A partial copy is required: transcribe exactly the lines from the one containing "Click the 首页 breadcrumb link" through the last line below, without any pictures.

[RECORDS FOR THIS EXERCISE — start]

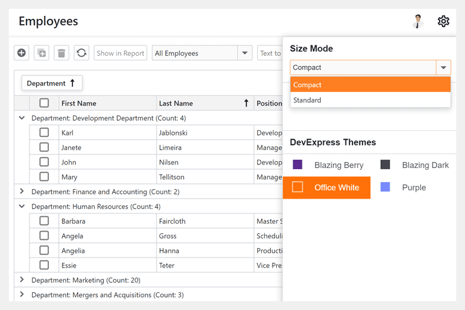Open the settings gear icon
465x310 pixels.
tap(443, 21)
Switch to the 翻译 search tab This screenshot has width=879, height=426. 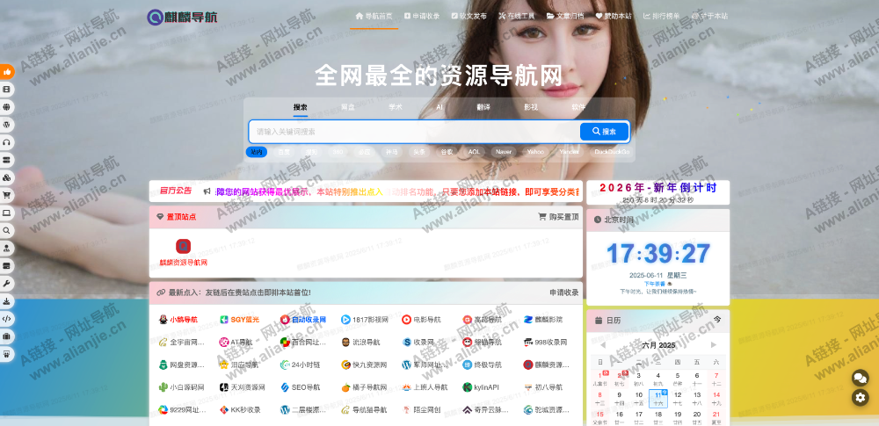(x=483, y=106)
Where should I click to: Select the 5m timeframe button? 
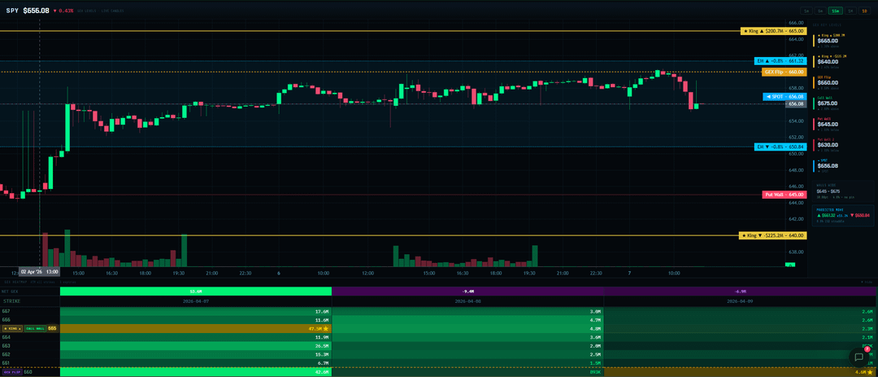tap(821, 11)
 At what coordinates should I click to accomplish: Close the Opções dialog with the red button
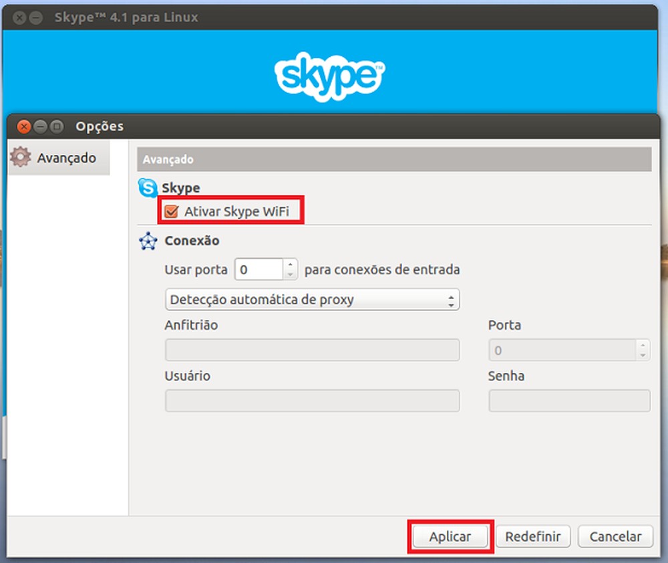24,126
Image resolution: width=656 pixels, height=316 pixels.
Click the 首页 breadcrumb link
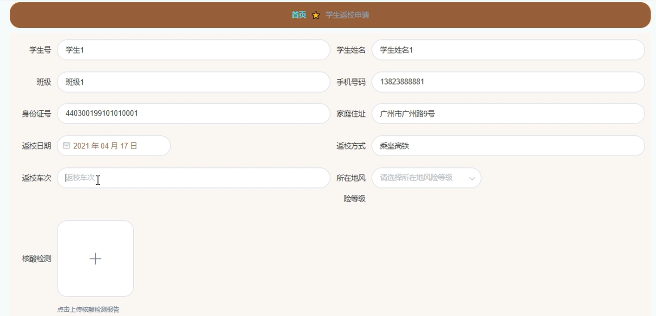299,15
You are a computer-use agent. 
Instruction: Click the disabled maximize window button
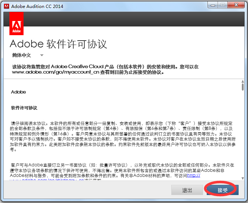(222, 5)
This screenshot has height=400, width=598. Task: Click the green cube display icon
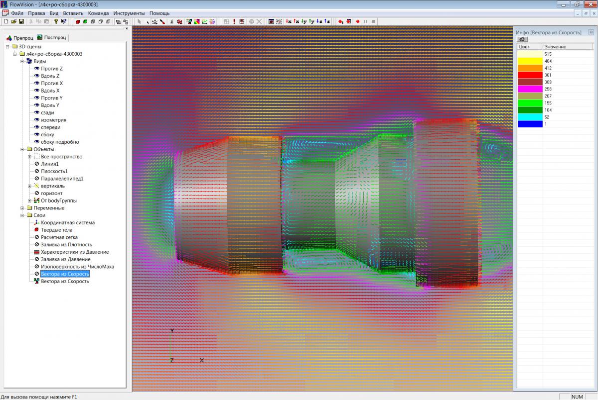tap(85, 21)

[RECORDS FOR THIS EXERCISE — finish]

**RESULT OF THE EXERCISE:**
Click the 首页 breadcrumb link
299,15
You are a computer-use agent. 
Instruction: Click the disabled maximize window button
(222, 5)
This screenshot has height=400, width=598. Task: Click the green cube display icon
tap(85, 21)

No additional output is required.